Our Content Needs To Go On A Diet.
Time to fight the bloat
Did you know that FOMO has been around since the 16th century?
Back in 1525, Erasmus, among many others, opined that due to the printing press, that there were just too many books to read — that one could never read all of the books out there in one’s lifetime.
“When I have a little money, I buy books; and if I have any left, I buy food and clothes.” ― Desiderius Erasmus Roterodamus
Of course today we get streamed probably as much text as a 1200 page novel daily, and that’s just the various feeds we read which are pushed to us that we may want to read — don’t even think about incoming emails and spam.
The average book size has also gotten larger and larger, the average blog post has gotten longer and longer, the average tutorial video is longer and longer, the average podcast is getting to be over an hour. Not because they are more information dense if anything they are more information sparse.
Some of this can be attributed to technology — it’s much easier to write a long novel or blog post on a laptop than it is to write it longhand or even on a typewriter (BTW, I’m typing this on an AlphaSmart NEO2, a godsend for those of us who have trouble with focus).
For another part, I blame Google and other search engines who somehow also equate length with relevancy — I’ve never seen so many overworded blog posts in my life. Why say something in a paragraph when you can stretch it out for 500 (or many more) words to get Google to notice you. I read somewhere that originally posts needed a minimum of 150 words to be considered authoritative by Google, then 300, then 500, now unless your post goes up well over the 1000+ word mark (and some in the 10,000+ word space) then they are totally ignored by the search engines.
The problem is that we are writing these posts to be found (by a search engine) not to be read (by a human). So when your favorite search engine serves up an article you might like, you will probably find it so full of filler that you’ll cringe, once you start reading it.
Ultimately, this problem which tech has created will have to be solved by tech — books will disappear as our virtual assistants read them for us and summarize them intelligently so that only they’ll only read you the information which is relevant to you.
Your assistant will similarly consume blog posts, podcasts, and videos and edit them down for you distilling them down to the most relevant version for you — wouldn’t it be great to not sit through a 5 minute tutorial video where the host goofs around for 3 minutes, shows off the tutorial for 30 seconds, then asks you to subscribe and like his videos for the other 60 seconds. And don’t forget the two 15 second irrelevant commercials. That’s 4 and a half minutes of your life you’ve just wasted!
Soon, humans will be creating content for machines to recognize and then summarize for other humans. Wouldn’t it just be easier for us to quit the bulking up of our content with filler and just say our piece, no matter how short it is?
Humans talking directly to other humans, without the search engine filter in-between. What a concept.
You don’t need 593 pages to describe radical transparency (talking to you, Ray Dalio), or 689 to say “buy real estate to get rich without working” (that’s you, Tony Robbins).
Just like work which seems to “expand to the time allotted” we humans need to work on our brevity — we need to say things in as few words as possible to get our point across — we need to look at quality vs quantity when it comes to relevance and intellect — and we need to stop loading up all of our content with extraneous, unnecessary flab.

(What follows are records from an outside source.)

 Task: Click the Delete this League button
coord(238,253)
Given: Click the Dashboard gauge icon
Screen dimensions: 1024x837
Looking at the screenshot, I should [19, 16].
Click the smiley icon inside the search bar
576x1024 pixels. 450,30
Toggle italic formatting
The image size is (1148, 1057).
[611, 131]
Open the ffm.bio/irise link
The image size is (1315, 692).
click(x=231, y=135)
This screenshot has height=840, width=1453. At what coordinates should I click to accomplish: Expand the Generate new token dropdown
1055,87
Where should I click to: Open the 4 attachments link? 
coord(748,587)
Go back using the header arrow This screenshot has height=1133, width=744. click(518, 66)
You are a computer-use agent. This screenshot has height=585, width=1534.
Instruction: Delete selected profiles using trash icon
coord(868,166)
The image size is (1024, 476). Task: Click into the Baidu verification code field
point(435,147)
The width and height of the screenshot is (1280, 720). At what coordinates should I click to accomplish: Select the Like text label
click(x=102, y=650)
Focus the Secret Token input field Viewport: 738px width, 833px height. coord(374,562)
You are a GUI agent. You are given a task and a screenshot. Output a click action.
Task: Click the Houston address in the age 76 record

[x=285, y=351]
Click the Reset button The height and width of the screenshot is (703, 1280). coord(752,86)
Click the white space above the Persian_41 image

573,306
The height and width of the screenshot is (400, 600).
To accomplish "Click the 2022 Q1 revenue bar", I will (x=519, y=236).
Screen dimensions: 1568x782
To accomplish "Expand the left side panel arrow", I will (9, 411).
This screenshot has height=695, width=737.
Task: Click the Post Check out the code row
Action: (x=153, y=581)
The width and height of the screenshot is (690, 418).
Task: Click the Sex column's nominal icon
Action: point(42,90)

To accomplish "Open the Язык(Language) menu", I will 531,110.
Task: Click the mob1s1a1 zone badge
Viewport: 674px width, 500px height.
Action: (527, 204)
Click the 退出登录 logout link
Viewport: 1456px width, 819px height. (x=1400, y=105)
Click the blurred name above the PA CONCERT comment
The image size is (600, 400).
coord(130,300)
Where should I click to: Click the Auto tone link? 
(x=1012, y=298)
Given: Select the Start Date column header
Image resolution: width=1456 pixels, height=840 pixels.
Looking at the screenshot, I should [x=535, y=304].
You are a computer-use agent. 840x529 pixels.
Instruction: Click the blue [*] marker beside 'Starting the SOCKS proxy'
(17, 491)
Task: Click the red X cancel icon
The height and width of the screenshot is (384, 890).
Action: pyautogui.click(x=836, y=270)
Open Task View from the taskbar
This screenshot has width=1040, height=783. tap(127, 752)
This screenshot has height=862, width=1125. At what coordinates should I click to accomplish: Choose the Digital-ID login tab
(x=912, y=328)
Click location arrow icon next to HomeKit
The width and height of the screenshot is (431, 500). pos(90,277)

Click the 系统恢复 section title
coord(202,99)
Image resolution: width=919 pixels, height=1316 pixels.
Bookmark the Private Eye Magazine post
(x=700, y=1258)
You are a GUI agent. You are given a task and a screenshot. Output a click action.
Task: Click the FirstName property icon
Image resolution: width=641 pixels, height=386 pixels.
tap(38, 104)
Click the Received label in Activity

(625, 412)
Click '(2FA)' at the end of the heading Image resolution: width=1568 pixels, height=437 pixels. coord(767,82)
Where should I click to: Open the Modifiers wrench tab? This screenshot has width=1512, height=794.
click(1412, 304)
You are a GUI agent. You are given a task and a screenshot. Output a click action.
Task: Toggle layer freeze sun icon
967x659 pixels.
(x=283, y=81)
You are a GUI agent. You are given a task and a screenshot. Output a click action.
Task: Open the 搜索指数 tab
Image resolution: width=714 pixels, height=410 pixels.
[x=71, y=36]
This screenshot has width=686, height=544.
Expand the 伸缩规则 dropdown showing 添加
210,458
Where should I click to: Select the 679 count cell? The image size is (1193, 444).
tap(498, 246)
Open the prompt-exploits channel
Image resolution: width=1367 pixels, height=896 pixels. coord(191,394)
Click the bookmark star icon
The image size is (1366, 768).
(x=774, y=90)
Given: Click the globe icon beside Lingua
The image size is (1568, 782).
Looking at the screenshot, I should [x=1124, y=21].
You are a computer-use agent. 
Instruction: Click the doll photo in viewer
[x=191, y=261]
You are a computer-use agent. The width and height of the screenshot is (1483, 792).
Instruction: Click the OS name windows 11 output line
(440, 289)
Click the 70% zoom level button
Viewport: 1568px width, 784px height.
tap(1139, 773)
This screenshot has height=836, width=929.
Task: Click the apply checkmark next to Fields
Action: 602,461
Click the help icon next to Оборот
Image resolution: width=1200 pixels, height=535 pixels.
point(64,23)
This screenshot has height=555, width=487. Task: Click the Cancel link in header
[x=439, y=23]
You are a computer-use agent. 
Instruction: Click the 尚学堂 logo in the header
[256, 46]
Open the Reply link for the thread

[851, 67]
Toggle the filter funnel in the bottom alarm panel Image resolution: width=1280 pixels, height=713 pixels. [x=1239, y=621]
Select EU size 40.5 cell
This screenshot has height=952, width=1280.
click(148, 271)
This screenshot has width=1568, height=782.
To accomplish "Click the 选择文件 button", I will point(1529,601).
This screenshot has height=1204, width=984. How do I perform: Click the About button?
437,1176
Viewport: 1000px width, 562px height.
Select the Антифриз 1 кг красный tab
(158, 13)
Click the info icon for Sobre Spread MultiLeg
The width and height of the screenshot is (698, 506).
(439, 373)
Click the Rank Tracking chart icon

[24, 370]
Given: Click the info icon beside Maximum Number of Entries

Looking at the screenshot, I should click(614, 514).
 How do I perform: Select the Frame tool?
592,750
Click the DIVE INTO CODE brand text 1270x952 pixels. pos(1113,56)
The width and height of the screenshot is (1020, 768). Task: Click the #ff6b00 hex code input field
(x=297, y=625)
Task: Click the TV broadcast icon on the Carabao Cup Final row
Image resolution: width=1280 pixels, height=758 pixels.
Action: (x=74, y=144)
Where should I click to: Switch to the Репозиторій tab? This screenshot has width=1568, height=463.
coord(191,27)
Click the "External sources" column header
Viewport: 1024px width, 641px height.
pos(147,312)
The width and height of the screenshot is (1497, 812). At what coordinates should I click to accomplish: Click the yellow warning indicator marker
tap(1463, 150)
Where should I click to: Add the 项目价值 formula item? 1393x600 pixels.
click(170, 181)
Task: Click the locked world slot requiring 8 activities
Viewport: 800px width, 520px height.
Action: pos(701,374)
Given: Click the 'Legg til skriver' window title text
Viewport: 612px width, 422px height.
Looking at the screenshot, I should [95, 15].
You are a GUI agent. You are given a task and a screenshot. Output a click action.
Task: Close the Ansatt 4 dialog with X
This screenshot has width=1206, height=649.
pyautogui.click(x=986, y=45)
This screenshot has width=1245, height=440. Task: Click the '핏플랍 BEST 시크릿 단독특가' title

Since blog posts, podcasts and books can be any length, why not just make them whatever length they need to be — instead of bloating it up for the sake of the search engine? There is no need for a novel to be 50,000 words and up, or a podcast to be 3 hours long, or a blog post to be 10,000 words.
Think MVC — minimum viable content — be Hemingway, not Henry James. Your human readers, listeners, and watchers will thank you.
BTW, if you are looking for a new product idea, develop an intelligent summarization engine — it’s your sure bet to a billion dollar business — free idea — if you make it so, just give me some credit.
The better you are in summarizing the idea of your paragraph the better, shorter it can be! I love the most the books that get to the idea easily without a lot of unneeded words.